## 练习要求
下面有一篇讲MEK1功能区域与耐药机制研究的文章。从它最后一句之后接着往下写。

## 阅读文本
▬▬▬

研究背景与意义
MAPK信号通路是肿瘤治疗的经典靶点，其中MEK1作为关键激酶，其功能区域与耐药机制尚未完全阐明。尽管已有多种MEK抑制剂（如trametinib、selumetinib）应用于临床，但肿瘤细胞通过突变逃逸药物抑制的现象频发。传统方法难以系统解析蛋白功能区域与耐药性的关系，而CRISPR平铺筛选（CRISPR tiling）技术的出现为这一难题提供了新思路。该技术通过高密度sgRNA覆盖靶基因编码区，可同时评估不同区域对细胞存活和药物响应的贡献。

Astex Pharmaceuticals的研究团队以MEK1为模型，首次采用配对细胞系（Cas9阳性与亲本细胞并行筛选）优化筛选策略，结合结构生物学与功能验证，绘制了MEK1的功能区域图谱，并揭示了耐药突变的新机制。

关键技术方法
研究采用CRISPR平铺筛选文库（300个sgRNA覆盖MEK1编码区），在BRAF^V600E突变黑色素瘤细胞系A375中开展：1）脱落筛选（drop-out screen）鉴定细胞存活必需区域；2）富集筛选（enrichment screen）在四种MEK抑制剂（selumetinib、trametinib、cobimetinib、binimetinib）压力下识别耐药相关区域。通过单基因座编辑验证突变功能，结合免疫共沉淀（co-IP）和分子动力学模拟（MD）解析机制。

研究结果

脱落筛选揭示MEK1功能核心区域
通过PAR/Cas9-D14 LFC（对数倍变化）分析发现，64.7%的MEK1靶向sgRNA显著耗竭，证实MEK1对A375细胞存活至关重要。关键区域包括：

• 激酶活性位点：P环（S72_L74）、铰链区（M146/D147）和催化环（P193/S194），与ATP结合和磷酸转移直接相关。
• 蛋白互作界面：Helix EF（R234_G237）和Helix G（V318/N319）是MEK1与上游激活因子BRAF结合的关键位点。结构模拟显示，R234_L235缺失变异体通过破坏疏水簇（含L235、L314等）完全阻断MEK1-BRAF结合。

富集筛选发现新型耐药区域
在MEK抑制剂压力下，以下区域sgRNA显著富集：

• N端调控域：Helix A（K57_K59）的缺失突变（如K59del）通过解除自抑制导致MAPK通路过度激活，对selumetinib耐药性提升57.8倍。

▬▬▬

## 提取数据
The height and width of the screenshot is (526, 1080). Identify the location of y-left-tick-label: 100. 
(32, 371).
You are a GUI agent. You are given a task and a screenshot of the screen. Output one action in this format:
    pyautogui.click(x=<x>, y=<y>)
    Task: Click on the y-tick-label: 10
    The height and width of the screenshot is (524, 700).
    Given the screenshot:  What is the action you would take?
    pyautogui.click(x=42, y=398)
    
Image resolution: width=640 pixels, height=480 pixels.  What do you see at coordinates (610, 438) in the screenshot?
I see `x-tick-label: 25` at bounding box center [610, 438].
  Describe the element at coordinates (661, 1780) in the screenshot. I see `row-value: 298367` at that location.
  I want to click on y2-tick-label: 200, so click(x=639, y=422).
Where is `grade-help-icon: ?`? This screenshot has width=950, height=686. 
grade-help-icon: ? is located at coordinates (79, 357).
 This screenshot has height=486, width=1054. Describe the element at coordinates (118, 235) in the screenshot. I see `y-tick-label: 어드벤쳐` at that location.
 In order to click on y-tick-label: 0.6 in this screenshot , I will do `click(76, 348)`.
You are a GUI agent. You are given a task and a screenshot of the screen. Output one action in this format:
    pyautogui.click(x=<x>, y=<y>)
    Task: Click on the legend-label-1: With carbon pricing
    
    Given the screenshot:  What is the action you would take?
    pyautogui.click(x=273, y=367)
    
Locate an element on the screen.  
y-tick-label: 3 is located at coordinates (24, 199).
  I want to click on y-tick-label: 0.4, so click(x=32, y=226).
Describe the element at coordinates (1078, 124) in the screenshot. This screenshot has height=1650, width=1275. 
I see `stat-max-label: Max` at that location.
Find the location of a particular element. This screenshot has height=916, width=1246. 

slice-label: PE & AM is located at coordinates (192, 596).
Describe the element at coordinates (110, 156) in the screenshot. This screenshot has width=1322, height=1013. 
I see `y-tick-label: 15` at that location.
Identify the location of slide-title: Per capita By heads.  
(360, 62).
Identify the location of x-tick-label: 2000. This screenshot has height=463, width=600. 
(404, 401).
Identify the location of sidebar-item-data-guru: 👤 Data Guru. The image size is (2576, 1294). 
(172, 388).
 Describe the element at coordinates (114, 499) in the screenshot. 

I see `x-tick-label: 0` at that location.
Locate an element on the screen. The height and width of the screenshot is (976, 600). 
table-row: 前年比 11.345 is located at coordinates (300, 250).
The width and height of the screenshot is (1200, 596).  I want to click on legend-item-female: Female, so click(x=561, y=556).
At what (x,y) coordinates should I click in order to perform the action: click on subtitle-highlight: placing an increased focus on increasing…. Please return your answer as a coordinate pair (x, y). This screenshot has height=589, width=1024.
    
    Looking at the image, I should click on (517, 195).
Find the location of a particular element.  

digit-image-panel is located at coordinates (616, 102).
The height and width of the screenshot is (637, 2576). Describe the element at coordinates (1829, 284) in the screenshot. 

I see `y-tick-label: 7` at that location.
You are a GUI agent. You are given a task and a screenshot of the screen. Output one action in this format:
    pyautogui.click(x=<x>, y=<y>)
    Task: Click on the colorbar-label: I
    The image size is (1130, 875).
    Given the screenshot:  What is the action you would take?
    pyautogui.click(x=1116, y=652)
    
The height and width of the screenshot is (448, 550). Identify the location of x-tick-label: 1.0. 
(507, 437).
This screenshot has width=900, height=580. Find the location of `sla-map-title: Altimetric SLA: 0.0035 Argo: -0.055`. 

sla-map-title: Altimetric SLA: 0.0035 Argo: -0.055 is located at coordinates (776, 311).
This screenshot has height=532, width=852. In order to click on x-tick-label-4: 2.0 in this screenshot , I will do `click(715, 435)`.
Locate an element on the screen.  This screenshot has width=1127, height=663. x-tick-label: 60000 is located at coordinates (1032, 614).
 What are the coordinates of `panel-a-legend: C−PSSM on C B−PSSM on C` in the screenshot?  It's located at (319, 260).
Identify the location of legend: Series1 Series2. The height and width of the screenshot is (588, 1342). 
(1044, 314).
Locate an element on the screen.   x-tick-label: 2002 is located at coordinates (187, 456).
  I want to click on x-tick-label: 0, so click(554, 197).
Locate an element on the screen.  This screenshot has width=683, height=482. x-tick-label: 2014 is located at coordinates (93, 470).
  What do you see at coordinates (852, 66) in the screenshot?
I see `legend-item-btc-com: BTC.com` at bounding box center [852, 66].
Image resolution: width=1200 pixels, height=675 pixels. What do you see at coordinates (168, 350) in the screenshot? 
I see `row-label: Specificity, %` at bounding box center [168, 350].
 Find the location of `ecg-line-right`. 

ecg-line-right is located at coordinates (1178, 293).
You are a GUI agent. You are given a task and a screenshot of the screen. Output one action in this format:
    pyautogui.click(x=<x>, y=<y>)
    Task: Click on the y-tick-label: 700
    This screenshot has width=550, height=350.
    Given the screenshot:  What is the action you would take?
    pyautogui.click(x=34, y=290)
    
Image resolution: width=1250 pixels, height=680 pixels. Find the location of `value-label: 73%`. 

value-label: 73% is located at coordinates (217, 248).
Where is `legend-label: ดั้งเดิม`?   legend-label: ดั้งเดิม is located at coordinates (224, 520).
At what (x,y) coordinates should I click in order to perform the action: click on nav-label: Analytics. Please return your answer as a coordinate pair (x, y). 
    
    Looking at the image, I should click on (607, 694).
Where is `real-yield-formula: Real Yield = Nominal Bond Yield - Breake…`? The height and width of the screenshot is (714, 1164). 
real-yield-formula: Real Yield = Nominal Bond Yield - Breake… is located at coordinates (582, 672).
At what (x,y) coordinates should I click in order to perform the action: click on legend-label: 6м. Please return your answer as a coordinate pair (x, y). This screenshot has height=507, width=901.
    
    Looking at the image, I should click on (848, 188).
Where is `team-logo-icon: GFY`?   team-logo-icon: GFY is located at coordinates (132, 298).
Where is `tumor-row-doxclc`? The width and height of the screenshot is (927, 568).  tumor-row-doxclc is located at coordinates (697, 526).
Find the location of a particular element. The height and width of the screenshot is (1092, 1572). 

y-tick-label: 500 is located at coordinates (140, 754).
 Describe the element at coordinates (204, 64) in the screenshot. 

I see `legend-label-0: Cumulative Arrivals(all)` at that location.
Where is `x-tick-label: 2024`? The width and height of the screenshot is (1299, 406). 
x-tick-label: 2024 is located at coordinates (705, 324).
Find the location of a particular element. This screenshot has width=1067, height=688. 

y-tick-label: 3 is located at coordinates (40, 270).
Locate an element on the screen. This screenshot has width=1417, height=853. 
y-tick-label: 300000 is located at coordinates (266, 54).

▬▬▬

## 任务答案
• C端无序区域：F371/A372缺失（A372del）虽未直接参与药物结合，但MD模拟显示其通过改变Helix A构象增强激酶活性。
• 变构口袋旁侧：Helix C（Q110/I111）和β7-β8环（R201/G202）的突变（如I111del）可能通过空间位阻干扰抑制剂结合。

耐药机制的双重路径
信号通路分析表明耐药突变分为两类：

1. 通路激活型：K59del、A372del等导致基础pERK水平升高，对MEK和BRAF抑制剂（如vemurafenib）交叉耐药。
2. 结合干扰型：I141_C142delinsEI通过变构口袋的静电排斥（AlphaFold模型显示Glu141与binimetinib的电子云排斥）特异性抵抗MEK抑制剂。

结论与展望
该研究通过CRISPR平铺筛选构建了MEK1功能-结构全景图谱，其价值体现在：

1. 指导药物设计：鉴定出未被开发的潜在靶向区域（如β7-β8环），为片段筛选（FBDD）提供功能验证依据；
2. 破解耐药难题：揭示C端无序区域的变构调控作用，拓展了对MEK1激活机制的认知；
3. 技术优化：配对细胞筛选策略提高信噪比，为其他靶点研究提供范式。

局限性包括NGG PAM序列覆盖度不足（仅47.5%残基），未来可采用PAM柔性Cas9变体提升分辨率。该成果为靶向MEK1的下一代药物开发奠定了理论和实践基础。